Quindi hai buoni rapporti con loro.

“Certo, ed è di una tristezza infinita sentire le loro storie inaudite, le loro amare confidenze. Bombardamenti, torture, famiglie lasciate senza saperne più niente e viaggi estremamente rischiosi per poi approdare in una realtà sociale tollerante ma passiva, segregati in campi dove trovano la possibilità di sopravvivere ma poca o nulla umanità, e poi aspettative mancate, nessun sostegno né economico, né psicologico, lo sbando totale…”.

Questi sono gli utenti che incontri…

“Hanno paura dell’oggi e del domani, qui non trovano nessuna certezza e sono nell’impossibilità di tornare alla loro terra d’origine sconvolta da miseria, guerre, feroci regimi. Sono sempre più insicuri e intimiditi, la crisi economica li mette in concorrenza con gli italiani per i pochi posti di lavoro che ci sono e si trovano davanti a dei muri insuperabili: trovare occupazione, trovare un alloggio, ottenere i permessi. Spesso vengono anche aggrediti… In particolare le donne mi hanno detto di sentirsi a rischio per strada, di subire continui insulti e minacce al punto che, quando scende il buio, preferiscono chiudersi in casa. Ecco, è a queste persone che insegno, ogni settimana per due volte, tre ore di inglese e quattro di italiano. Sono lezioni ma sono anche momenti di socializzazione, si parla di infiniti argomenti, dagli usi e costumi di ognuno sino alle varie specialità culinarie ed ogni volta è un nuovo tassello di conoscenza fra me e loro ma anche fra di loro, europei, asiatici, sudamericani, africani, davvero un bel melting pot”.
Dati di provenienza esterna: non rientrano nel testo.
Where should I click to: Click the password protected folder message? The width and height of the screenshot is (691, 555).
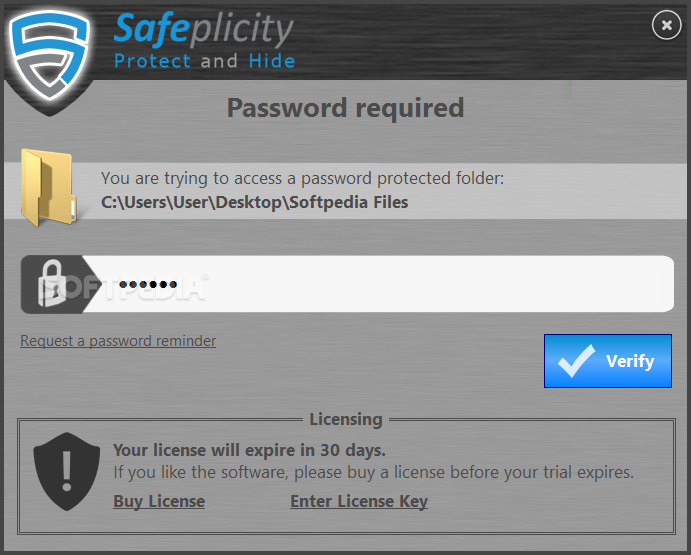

Quando ti sei iscritto al Cortivo?

“Nel marzo del 2014 e adesso, dopo nove mesi, ho già concluso il corso di Operatore Multiculturale e conto di finire la seconda specializzazione di Amministratore di Sostegno entro la primavera del 2015″.

Un record!

“Sono molto motivato e mi piace studiare questo genere di materie. Sto portando avanti anche il corso di Counseling: con tre anni di frequenza obbligatoria dovrò aspettare un bel po’ prima di ricevere l’attestato, ma mi affascina, è interessante, mi piace tantissimo l’idea di questa nuova attività. Sono venuto anche a Padova, a Monteortone vicino ad Abano Terme per un seminario e mi sono trovato bene: è stato in quell’occasione che ho capito che devo coinvolgermi di meno, affrontare le situazioni con più distacco: io sono un impulsivo di natura, non sarà facile ma, se voglio diventare un buon professionista nel sociale, devo imparare anche a tenermi a bada!”.